Judge Cynthia Bashant in downtown San Diego federal court will hear both sides Dec. 16 in a hearing on an anti-SLAPP motion.

Herring Networks' response to Rachel Maddow anti-SLAPP motion.
Herring Networks’ response to Rachel Maddow anti-SLAPP motion. (PDF)
Lawyers for the MSNBC host said in that Oct. 21 motion that Bashant should throw out the suit by Herring Networks because Maddow was merely using hyperbole — and expressing her own opinion — when she said: OAN “really literally is paid Russian propaganda.”

Lawyers for Maddow’s employers, including Comcast, said OAN didn’t dispute that for more than four years Kristian Brunovich Rouz wrote about 1,300 articles for the Russian news agency Sputnik and that “Sputnik News is affiliated with the Russian government.”

Maddow lawyer Theodore J. “Ted” Boutrous Jr. argued that the liberal host was clearly offering up her “own unique expression” of her views to capture what she saw as the “ridiculous” nature of the undisputed facts.

“Her comment, therefore, is a quintessential statement ‘of rhetorical hyperbole, incapable of being proved true or false,’” he said.

The anti-SLAPP statute allows targets of certain lawsuits to ask a court to dismiss a complaint when it involves the rights of petition and free speech. (SLAPP stands for “strategic lawsuit against public participation.”)

But UCSB professor Gries, retained by Herring as an expert witness, says he reviewed the July 22, 2019, segment in question and concludes “it is very unlikely that an average or reasonable/ordinary viewer would consider the sentence in question to be a statement of opinion.”

West German-born Gries, who also speaks Russian and German, said in a legal filing Monday that, according to Google Scholar, “I am the second most widely-cited cognitive linguist and sixth most widely-cited living corpus linguist.
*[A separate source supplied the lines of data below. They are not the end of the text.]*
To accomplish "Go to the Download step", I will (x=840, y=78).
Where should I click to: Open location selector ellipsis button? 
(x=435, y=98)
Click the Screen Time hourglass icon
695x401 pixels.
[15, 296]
The field of cognitive linguistics draws from both linguistics and psychology and studies how language interacts with cognition.”

In a response totaling 93 pages, Herring lawyer Amnon Siegel says Gries conducted a thorough analysis of Maddow’s segment, “identifying and analyzing linguistic markers (including words, tone, and cadence) used by Maddow.”
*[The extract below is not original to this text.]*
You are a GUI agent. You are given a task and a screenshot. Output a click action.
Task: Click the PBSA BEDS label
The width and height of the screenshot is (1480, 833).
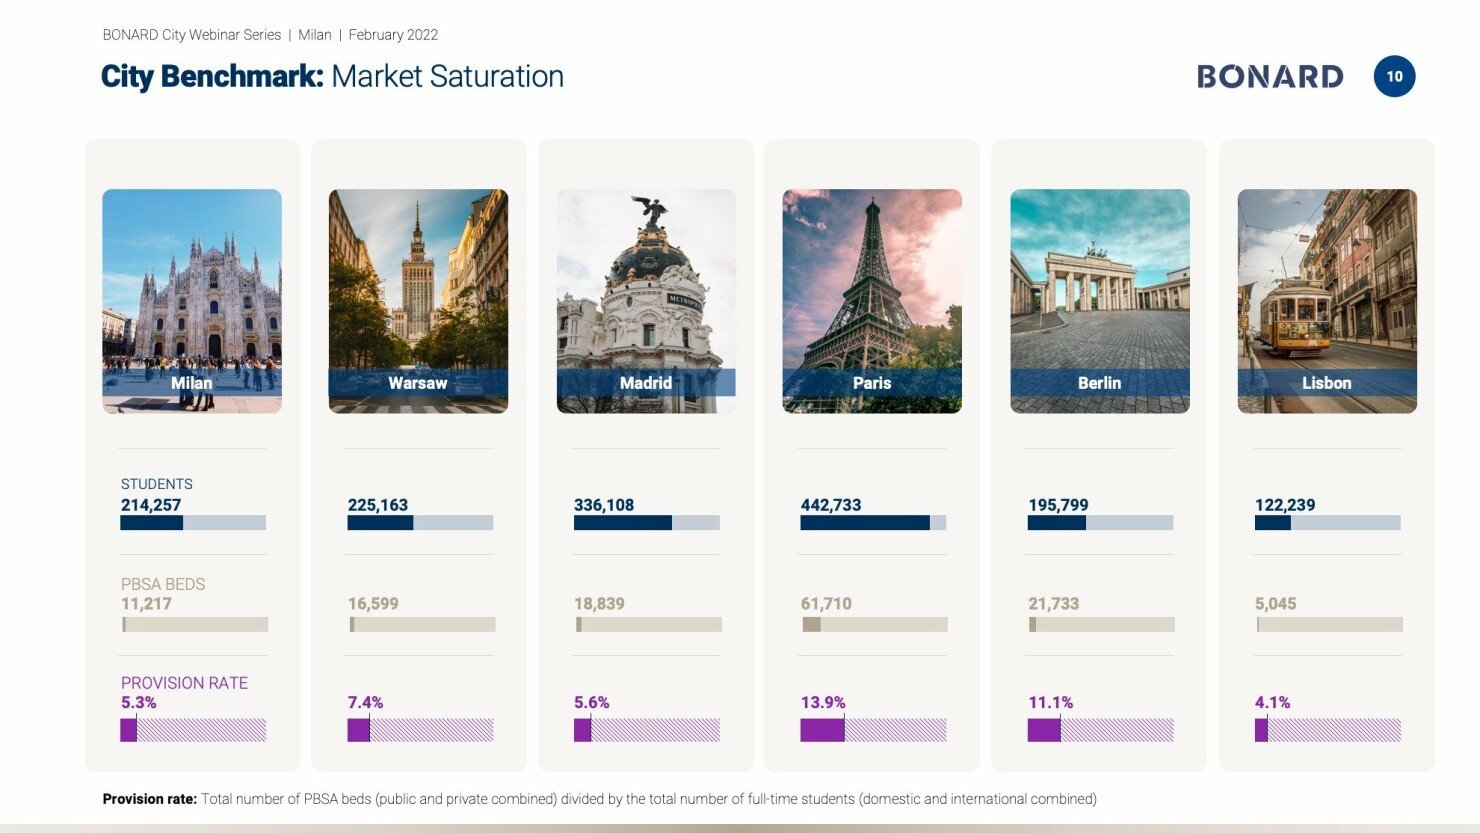(x=163, y=584)
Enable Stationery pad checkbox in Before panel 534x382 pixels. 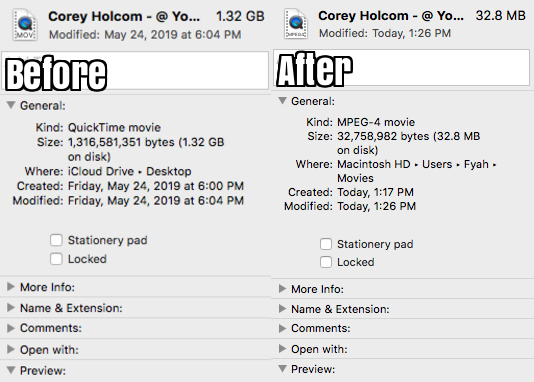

“Maddow did not use any typical opinion-markers when she stated that OAN ‘really literally is paid Russian propaganda,’” he said.

Siegel said Maddow is not the sort of person an audience would expect to misuse “literally.”

“She is a graduate of Stanford and Oxford Universities and a Rhodes Scholar,” he said. “In fact, on the show, Maddow regularly uses ‘literally’ in its primary meaning,” as she did in these examples:

  • “Meanwhile, today the Trump administration tried to push through one of the most controversial judicial nominees of Trump’s time in office. They literally nominated him to the job two days ago.”
  • “It’s literally an emergency, a formally declared emergency.”
  • The U.S. military [is] apparently diverting C17 cargo flights to stop at President Trump’s golf course in Scotland, literally to have U.S. airmen stay at his golf resort.”
  • And: “They are literally de-funding the day care center at Andrews Air Force Base.”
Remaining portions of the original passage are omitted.